Wednesday, April 22, 2020

Affordable Care Act Entrenchment

Abbe Gluck

Several years ago,  I wrote on this blog about the concept of the Affordable Care Act as a “superstatute.” In a new article with Thomas Scott Railton in the Georgetown Law Journal, I take that idea further-- detailing a decade of an unprecedented number of challenges to a law that has been uniquely and stunningly resilient. The article offers theories for how the ACA became entrenched—through some strategies that were expected (e.g., doling out of popular benefits), and others not (e.g., a federalism structure that was viewed by many at the outset as a pathology, as a weakening compromise).  And we analyze the ACA’s transformative impact not only on the health care system but also on elections, state law, and broader norms of how this country conceptualizes the government’s role in healthcare and our rights to it.
  If you think this is an overstatement, check out my new book with Zeke Emanuel: The Trillion Dollar Revolution.  There, former House Majority Leader Eric Cantor tells us that the ACA changed the political "baseline," making impossible any Republican alternative that doesn’t provide coverage to substantially the same number of Americans;  AEI scholars Joe Antos and James Capretta, in another chapter, agree.  Others, from former HHS Secretary Kathleen Sebelius, to former White House Chief of Staff Rahm Emanuel, to former U.S. Solicitors General Paul Clement and Donald Verrilli, each writing in the book about their own respective areas, concur.
Marking the ACA’s trajectory and its tenth anniversary may, at first, seem relatively unimportant now, in the midst of the Covid-10 pandemic.

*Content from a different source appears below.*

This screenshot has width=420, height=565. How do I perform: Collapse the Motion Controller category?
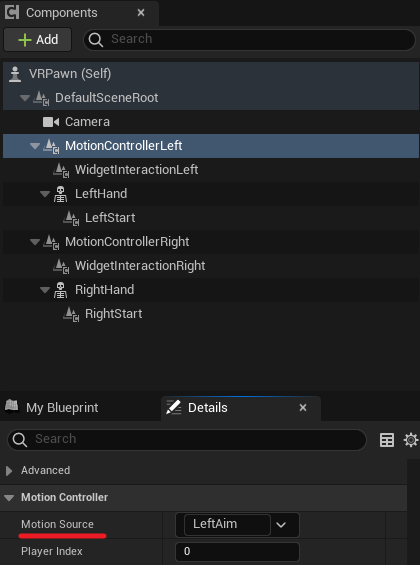point(9,498)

But it cannot be overemphasized how much more of a crisis we would have right now without the ACA.  As I have elaborated here ( in Health Affairs) and here (in the WashingtonPost) thanks to the ACA, tens of millions more Americans came into this pandemic with quality insurance already in hand. Imagine the financial strain that our already-maxed-out hospitals would have suffered with millions more uninsured to treat, not to mention the enormous personal stress on those who could not afford to get the treatment they need.

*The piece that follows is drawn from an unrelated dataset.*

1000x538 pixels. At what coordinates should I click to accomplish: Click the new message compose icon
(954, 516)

 The ACA’s substantial safety net is now also on display, kicking in to provide insurance to the millions more who are losing their jobs and struggling financially. That does not mean there are no more gaps to fill. There certainly are—particularly in areas in which Trump has deliberately undermined the ACA and insurance access in general (as I elaborate here).  Don't forget either that the Administration  is also on an irresponsible  and doctrinally unfounded mission to take down the entire ACA in the Supreme Court later this year.  All the more reason to study the ACA’s decade of challenge, resilience and entrenchment.